Big Data – 5 low-profile startups

Odiago is the brainchild of Hadoop and analytics experts Christophe Bisciglia and Aaron Kimball, and aims to improve the state of web analytics. Its first product, Wibidata, which is in private beta, lets websites better analyze their user data to build more-targeted features. It’s built atop Hadoop and HBase, but also plugs into companies’ existing data-management and BI tools. Current customers include Wikipedia, RichRelevance, FoneDoktor and Atlassian (with whom it shares office space).

- More on the 5 start-ups working on Big Data.

Privacy in the Age of Big Data

In a well researched article, Privacy in the Age of Big Data, Prof. Omer Tene & Jules Polonetsky bring up some really interesting arguments for privacy in the big data age, that we currently are. Good read if you are dealing with big data.
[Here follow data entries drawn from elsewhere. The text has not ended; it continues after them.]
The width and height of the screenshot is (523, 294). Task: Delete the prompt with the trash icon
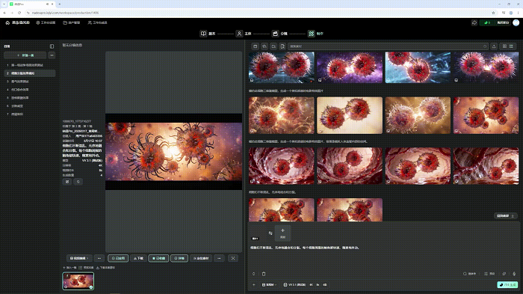click(x=264, y=274)
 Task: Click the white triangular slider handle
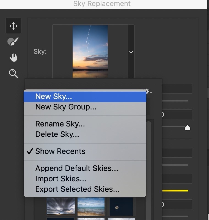click(187, 128)
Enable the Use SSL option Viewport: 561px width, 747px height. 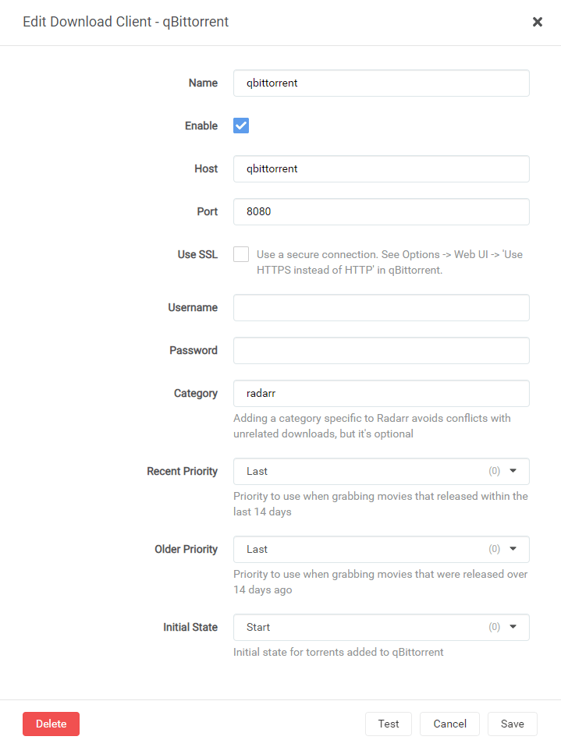[x=241, y=253]
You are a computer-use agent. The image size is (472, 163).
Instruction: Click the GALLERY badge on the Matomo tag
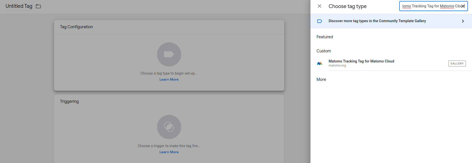point(457,63)
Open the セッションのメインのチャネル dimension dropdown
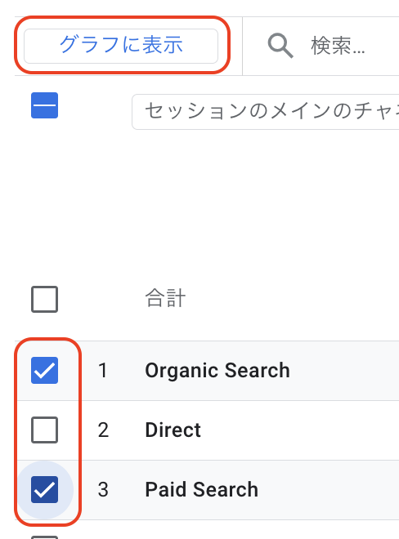Image resolution: width=399 pixels, height=539 pixels. click(266, 112)
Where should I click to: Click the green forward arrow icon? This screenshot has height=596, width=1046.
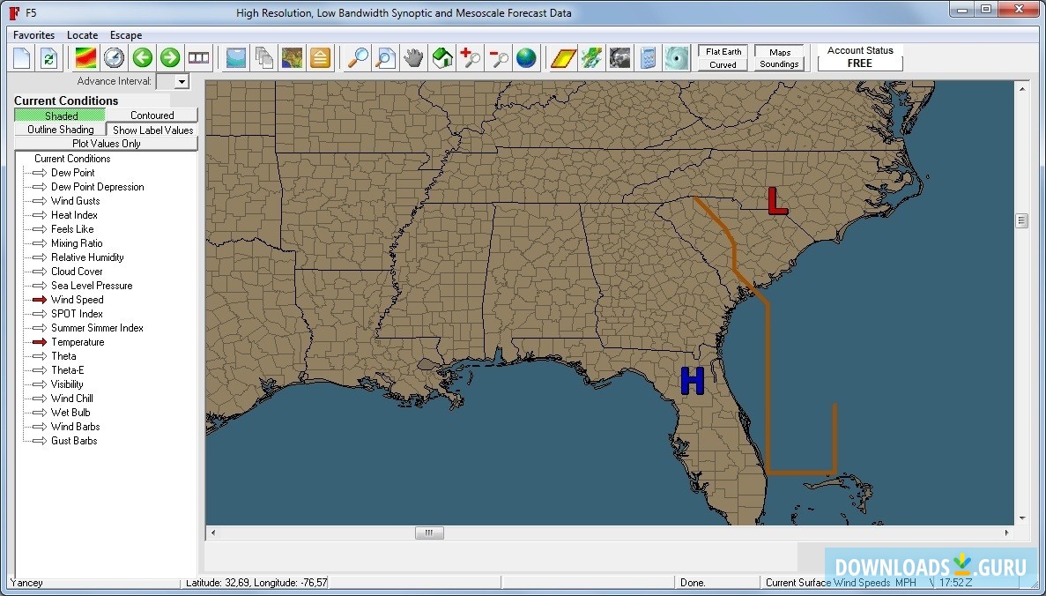coord(170,58)
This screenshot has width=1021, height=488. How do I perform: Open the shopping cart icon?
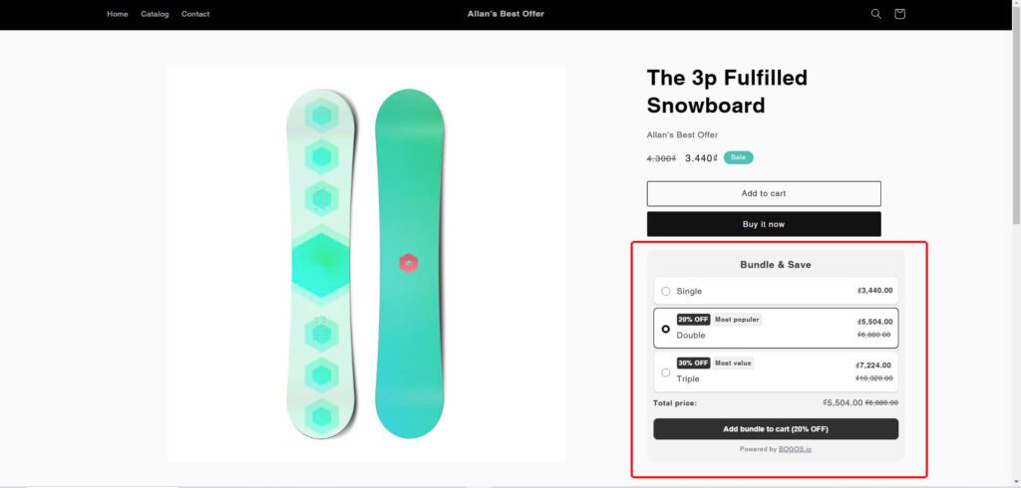click(899, 14)
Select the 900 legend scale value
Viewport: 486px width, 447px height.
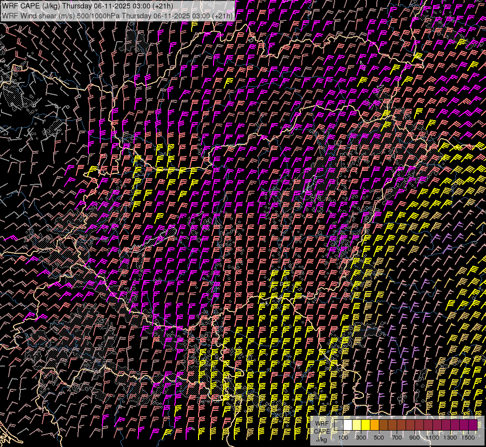[x=415, y=437]
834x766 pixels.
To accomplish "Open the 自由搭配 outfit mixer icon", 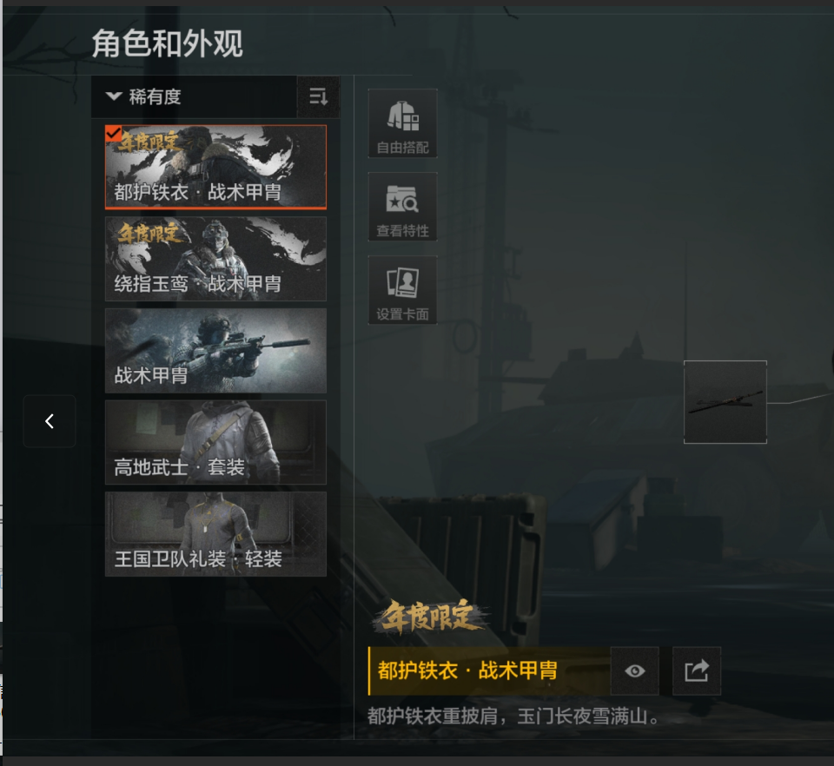I will pyautogui.click(x=402, y=123).
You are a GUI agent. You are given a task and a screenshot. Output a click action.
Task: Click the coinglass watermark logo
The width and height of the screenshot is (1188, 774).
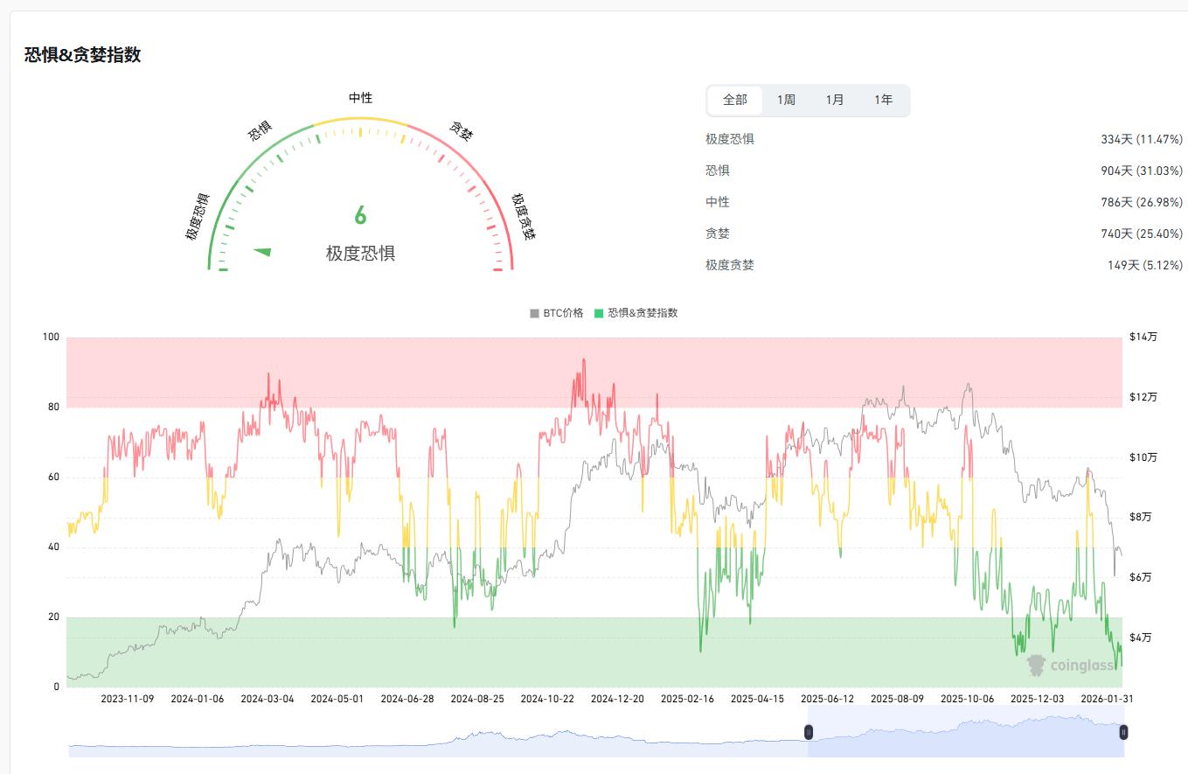[x=1073, y=666]
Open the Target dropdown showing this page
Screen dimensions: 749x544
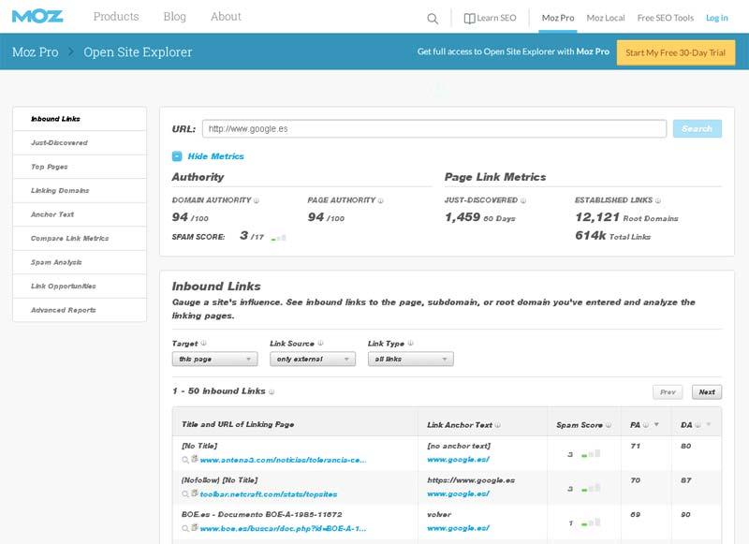click(x=214, y=360)
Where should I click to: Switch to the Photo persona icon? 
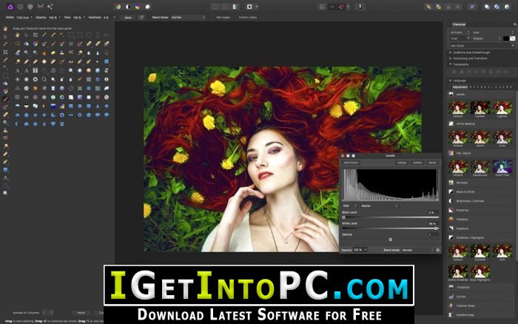pyautogui.click(x=10, y=7)
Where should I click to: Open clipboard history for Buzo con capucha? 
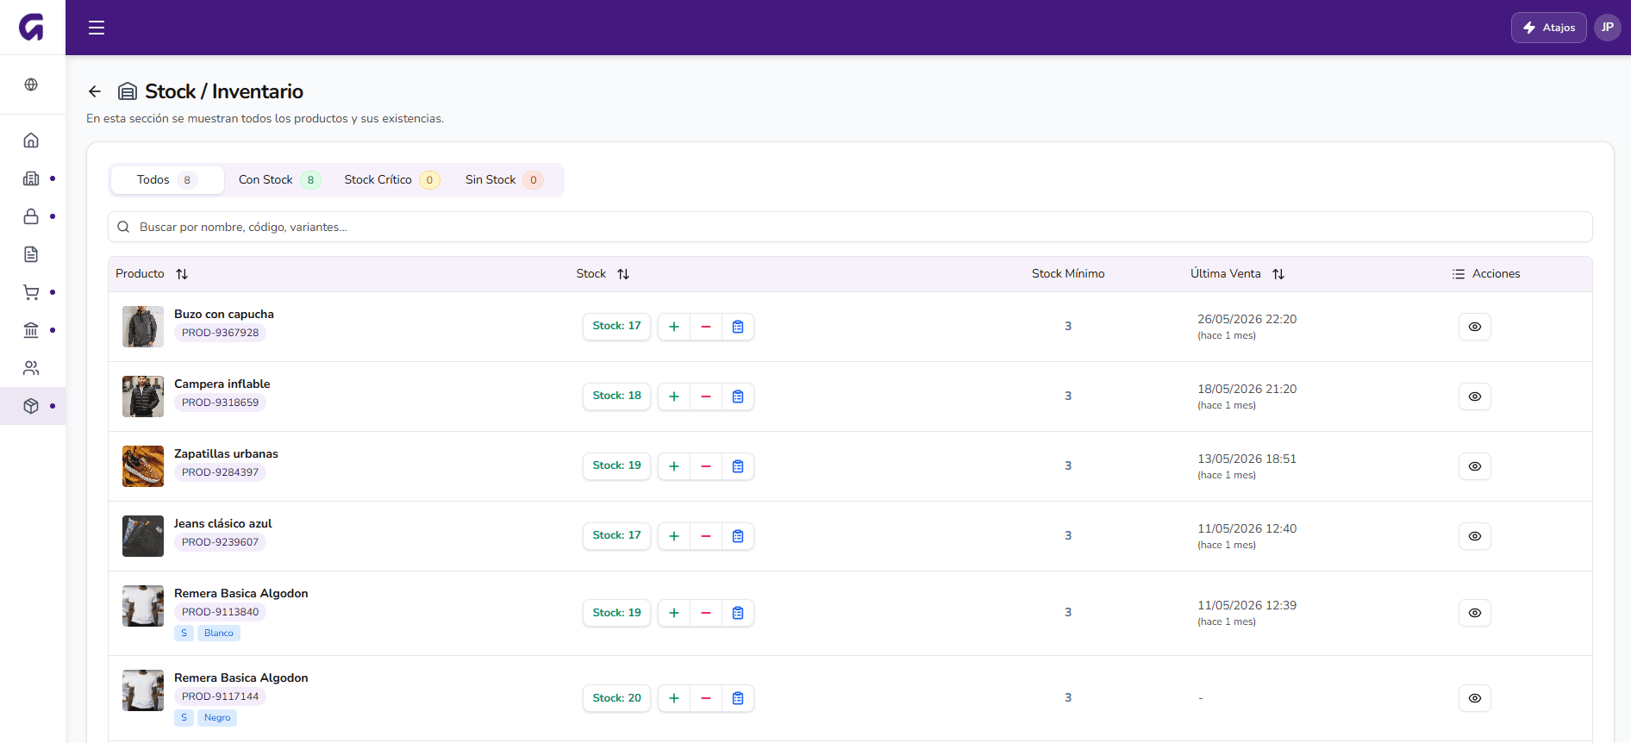(738, 327)
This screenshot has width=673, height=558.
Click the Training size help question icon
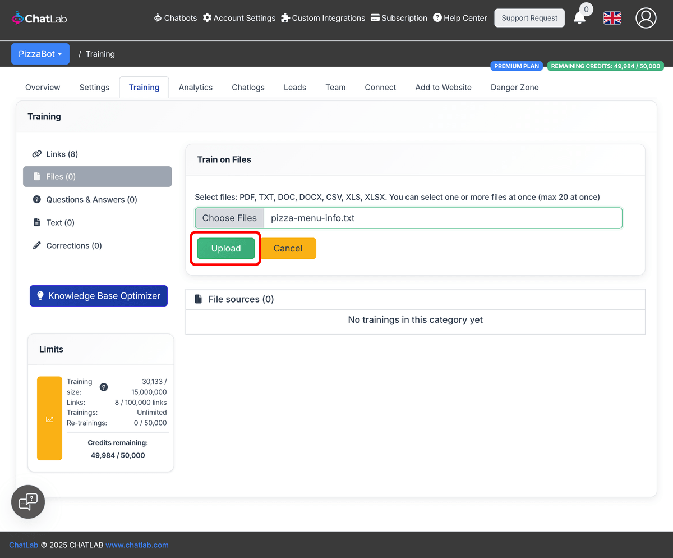coord(103,387)
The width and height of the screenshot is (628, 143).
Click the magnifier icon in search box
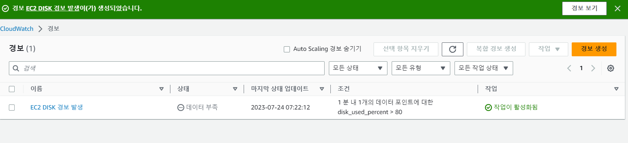tap(16, 68)
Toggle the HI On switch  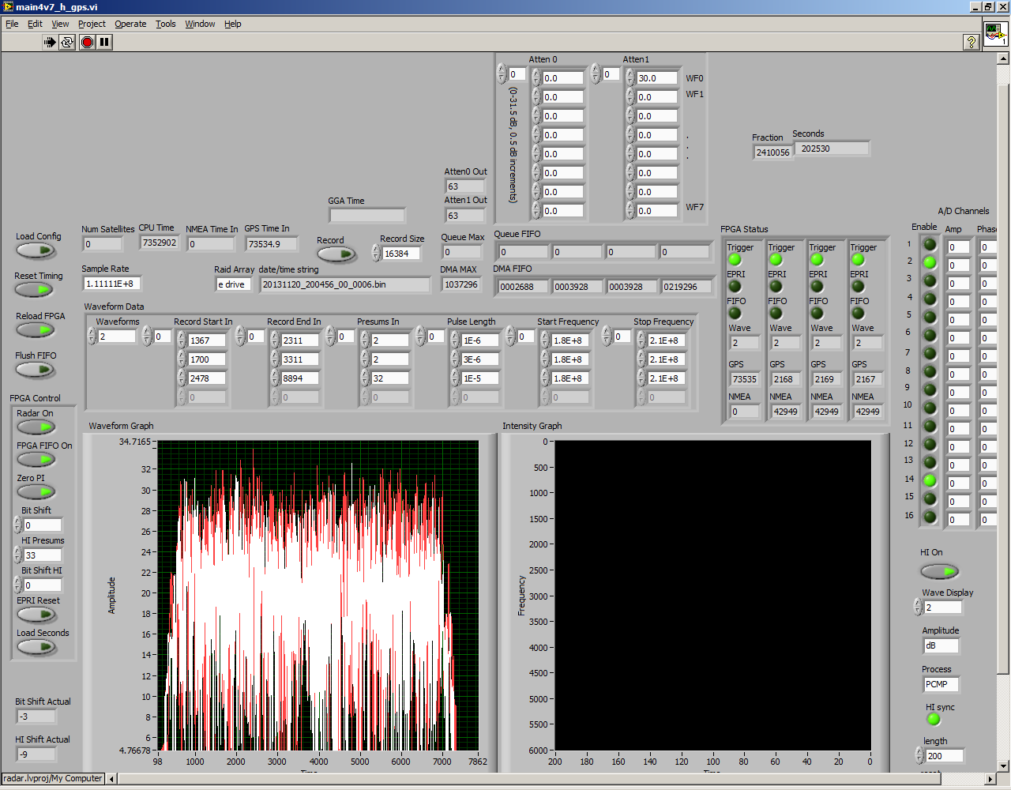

The harvesting of large data sets and the use of analytics clearly implicate privacy concerns. The tasks of ensuring data security and protecting privacy become harder as information is multiplied and shared ever more widely around the world. Information regarding individuals’ health, location, electricity use, and online activity is exposed to scrutiny, raising concerns about profiling, discrimination, exclusion, and loss of control. Traditionally, organizations used various methods of de-identification (anonymization, pseudonymization, encryption, key-coding, data sharding) to distance data from real identities and allow analysis to proceed while at the same time containing privacy concerns. Over the past few years, however, computer scientists have repeatedly shown that even anonymized data can often be re-identified and attributed to specific individuals.[7] In an influential law review article, Paul Ohm observed that “[r]eidentification science disrupts the privacy policy landscape by undermining the faith that we have placed in anonymization.”[8] The implications for government and businesses can be stark, given that de-identification has become a key component of numerous business models, most notably in the contexts of health data (regarding clinical trials, for example), online behavioral advertising, and cloud computing.